**YOUR INSTRUCTIONS:**
Rewrite the entries from the line containing "You are a computer-use agent. The image size is (2187, 949)." through the line containing "point(487,6)" as a numbered list, leaving out blank lines.

**RECORDS PROVIDED:**

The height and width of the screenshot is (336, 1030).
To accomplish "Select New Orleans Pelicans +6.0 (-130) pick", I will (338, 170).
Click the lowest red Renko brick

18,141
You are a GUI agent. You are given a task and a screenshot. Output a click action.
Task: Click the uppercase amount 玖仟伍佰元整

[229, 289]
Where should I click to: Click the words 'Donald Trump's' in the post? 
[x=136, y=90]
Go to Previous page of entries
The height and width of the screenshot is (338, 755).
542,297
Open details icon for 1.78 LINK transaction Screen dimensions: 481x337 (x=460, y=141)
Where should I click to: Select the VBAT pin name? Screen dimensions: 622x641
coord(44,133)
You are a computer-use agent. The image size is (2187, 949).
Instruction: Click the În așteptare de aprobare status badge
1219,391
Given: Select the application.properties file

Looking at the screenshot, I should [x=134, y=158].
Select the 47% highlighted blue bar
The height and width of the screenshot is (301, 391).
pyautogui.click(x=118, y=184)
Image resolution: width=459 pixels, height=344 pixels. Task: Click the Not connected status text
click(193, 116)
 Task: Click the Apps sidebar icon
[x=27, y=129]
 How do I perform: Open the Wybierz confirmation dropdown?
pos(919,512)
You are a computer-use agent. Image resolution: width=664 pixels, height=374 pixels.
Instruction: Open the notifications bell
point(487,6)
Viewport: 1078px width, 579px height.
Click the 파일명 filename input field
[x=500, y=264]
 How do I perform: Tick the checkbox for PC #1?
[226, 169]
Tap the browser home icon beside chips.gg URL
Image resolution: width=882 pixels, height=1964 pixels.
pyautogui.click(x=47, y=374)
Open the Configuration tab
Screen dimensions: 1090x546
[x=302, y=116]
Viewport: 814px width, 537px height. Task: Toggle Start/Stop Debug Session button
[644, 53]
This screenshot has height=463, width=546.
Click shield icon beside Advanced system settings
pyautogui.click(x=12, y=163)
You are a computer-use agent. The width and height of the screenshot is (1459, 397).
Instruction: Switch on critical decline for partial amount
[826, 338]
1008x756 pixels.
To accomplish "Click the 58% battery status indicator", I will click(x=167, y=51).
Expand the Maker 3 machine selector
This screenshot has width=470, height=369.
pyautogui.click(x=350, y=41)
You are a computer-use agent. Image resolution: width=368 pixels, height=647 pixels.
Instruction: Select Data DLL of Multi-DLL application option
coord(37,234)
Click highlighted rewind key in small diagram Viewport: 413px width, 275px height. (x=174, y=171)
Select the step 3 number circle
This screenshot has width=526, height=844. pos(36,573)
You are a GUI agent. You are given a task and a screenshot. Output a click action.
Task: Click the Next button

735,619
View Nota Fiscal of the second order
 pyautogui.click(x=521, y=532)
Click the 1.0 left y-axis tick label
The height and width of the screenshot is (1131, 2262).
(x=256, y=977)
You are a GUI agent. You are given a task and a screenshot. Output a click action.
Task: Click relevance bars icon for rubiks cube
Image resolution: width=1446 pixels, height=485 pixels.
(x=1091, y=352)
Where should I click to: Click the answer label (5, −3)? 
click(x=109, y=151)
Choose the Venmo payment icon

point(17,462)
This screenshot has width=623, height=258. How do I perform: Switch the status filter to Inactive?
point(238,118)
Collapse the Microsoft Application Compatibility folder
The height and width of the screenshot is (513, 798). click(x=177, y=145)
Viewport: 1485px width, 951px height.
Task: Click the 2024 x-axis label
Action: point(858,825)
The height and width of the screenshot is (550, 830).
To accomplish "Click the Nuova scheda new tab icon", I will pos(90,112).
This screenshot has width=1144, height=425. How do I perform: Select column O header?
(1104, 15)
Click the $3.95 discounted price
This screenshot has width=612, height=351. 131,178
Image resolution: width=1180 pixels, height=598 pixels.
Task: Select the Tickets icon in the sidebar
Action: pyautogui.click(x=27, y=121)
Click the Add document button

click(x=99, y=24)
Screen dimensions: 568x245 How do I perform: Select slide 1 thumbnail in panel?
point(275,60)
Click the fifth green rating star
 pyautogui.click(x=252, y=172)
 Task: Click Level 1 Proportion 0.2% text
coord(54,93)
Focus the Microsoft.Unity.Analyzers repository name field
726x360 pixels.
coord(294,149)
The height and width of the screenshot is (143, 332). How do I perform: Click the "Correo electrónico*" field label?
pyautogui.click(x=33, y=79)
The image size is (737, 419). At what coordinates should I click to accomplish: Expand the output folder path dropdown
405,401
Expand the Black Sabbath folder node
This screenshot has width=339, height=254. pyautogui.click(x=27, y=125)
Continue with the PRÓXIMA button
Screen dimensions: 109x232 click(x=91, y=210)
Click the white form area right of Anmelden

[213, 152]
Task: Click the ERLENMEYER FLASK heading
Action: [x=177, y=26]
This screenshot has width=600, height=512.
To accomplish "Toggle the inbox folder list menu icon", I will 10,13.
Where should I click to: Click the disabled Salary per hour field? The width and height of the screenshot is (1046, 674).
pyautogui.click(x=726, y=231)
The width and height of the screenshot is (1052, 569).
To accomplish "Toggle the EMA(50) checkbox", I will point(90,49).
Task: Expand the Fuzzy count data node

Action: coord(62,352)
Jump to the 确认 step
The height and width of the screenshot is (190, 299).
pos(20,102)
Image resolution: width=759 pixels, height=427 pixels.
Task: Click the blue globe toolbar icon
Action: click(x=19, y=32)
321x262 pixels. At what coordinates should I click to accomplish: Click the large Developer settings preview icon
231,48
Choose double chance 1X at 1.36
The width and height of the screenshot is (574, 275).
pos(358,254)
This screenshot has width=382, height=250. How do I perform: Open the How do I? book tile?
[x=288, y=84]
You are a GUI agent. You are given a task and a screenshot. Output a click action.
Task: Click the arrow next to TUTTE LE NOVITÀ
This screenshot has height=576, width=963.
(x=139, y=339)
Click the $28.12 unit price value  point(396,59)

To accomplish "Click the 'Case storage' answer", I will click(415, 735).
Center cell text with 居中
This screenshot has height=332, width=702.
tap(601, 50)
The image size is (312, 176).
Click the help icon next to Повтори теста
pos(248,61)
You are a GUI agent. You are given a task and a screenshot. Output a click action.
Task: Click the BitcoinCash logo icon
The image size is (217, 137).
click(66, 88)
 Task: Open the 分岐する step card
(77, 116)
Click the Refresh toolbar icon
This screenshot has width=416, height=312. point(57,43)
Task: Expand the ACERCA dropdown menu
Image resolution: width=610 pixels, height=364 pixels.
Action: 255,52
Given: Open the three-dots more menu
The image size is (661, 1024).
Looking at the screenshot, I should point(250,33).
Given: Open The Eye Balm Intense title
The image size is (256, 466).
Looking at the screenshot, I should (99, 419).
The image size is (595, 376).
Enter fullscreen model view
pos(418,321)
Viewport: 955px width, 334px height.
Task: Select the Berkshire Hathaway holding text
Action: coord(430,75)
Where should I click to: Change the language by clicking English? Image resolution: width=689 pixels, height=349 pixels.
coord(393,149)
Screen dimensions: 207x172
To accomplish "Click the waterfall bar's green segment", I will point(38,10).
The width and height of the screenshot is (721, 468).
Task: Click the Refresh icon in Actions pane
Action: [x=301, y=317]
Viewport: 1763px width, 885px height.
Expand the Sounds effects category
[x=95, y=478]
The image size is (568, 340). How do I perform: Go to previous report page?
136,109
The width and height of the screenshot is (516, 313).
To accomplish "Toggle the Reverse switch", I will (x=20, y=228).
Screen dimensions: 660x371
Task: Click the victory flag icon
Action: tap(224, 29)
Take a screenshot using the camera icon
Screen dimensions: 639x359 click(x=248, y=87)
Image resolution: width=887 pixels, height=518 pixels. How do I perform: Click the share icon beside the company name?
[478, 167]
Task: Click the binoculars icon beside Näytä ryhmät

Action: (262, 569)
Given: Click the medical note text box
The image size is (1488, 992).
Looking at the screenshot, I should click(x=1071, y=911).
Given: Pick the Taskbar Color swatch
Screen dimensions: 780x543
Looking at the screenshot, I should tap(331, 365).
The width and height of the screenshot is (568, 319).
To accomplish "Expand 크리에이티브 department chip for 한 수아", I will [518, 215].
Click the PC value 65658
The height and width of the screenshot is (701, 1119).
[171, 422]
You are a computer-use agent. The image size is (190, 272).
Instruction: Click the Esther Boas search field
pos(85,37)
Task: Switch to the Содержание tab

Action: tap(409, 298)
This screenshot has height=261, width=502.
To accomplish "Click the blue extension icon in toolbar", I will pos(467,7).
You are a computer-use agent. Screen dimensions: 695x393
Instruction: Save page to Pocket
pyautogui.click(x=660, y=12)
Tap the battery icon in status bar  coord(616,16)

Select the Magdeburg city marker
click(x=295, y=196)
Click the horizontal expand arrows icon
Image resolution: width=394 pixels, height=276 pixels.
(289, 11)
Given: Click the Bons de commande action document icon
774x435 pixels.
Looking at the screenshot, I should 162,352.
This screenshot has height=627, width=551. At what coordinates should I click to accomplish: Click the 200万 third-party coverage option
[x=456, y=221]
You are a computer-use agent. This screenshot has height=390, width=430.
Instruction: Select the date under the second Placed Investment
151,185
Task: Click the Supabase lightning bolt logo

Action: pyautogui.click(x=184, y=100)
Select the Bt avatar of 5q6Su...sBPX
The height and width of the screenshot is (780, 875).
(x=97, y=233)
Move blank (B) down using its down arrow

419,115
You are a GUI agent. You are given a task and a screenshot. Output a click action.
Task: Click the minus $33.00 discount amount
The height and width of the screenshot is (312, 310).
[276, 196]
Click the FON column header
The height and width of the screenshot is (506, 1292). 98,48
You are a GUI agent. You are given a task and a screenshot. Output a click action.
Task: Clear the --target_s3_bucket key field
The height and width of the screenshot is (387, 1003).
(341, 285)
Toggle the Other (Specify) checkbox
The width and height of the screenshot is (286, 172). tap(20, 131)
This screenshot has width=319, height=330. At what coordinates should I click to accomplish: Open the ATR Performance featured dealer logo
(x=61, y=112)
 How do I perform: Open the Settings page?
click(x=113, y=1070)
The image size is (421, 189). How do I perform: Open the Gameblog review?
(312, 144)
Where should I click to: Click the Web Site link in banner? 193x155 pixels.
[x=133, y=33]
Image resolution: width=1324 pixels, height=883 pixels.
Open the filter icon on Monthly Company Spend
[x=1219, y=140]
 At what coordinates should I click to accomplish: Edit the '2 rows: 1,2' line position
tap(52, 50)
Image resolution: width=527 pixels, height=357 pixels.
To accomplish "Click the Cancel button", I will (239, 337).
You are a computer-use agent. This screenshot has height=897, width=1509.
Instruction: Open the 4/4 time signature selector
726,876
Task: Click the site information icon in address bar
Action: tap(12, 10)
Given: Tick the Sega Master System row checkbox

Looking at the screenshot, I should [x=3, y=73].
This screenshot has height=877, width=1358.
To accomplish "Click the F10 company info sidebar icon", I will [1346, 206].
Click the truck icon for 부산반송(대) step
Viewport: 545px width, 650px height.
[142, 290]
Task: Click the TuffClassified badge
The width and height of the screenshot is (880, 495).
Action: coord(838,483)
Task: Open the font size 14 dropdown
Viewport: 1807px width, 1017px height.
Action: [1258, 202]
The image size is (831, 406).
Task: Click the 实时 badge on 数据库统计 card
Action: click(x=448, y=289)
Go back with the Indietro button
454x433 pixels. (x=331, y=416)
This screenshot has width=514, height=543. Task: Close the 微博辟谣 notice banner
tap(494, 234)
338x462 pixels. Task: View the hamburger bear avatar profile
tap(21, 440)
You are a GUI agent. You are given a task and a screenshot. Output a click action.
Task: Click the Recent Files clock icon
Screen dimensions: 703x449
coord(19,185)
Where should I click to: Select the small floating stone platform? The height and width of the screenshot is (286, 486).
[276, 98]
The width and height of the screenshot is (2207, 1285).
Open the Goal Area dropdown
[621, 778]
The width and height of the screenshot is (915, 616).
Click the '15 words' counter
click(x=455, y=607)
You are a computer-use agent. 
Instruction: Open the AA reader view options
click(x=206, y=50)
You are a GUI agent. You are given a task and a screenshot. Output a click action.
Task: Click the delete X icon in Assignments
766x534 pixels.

**RESPONSE TO THE TASK:**
1. You are a computer-use agent. The image size is (2187, 949).
2. Instruction: Click the În așteptare de aprobare status badge
3. 1219,391
4. Given: Select the application.properties file
5. Looking at the screenshot, I should [x=134, y=158].
6. Select the 47% highlighted blue bar
7. The height and width of the screenshot is (301, 391).
8. pyautogui.click(x=118, y=184)
9. Image resolution: width=459 pixels, height=344 pixels. Task: Click the Not connected status text
10. click(193, 116)
11.  Task: Click the Apps sidebar icon
12. [x=27, y=129]
13.  How do I perform: Open the Wybierz confirmation dropdown?
14. pos(919,512)
15. You are a computer-use agent. Image resolution: width=664 pixels, height=374 pixels.
16. Instruction: Open the notifications bell
17. point(487,6)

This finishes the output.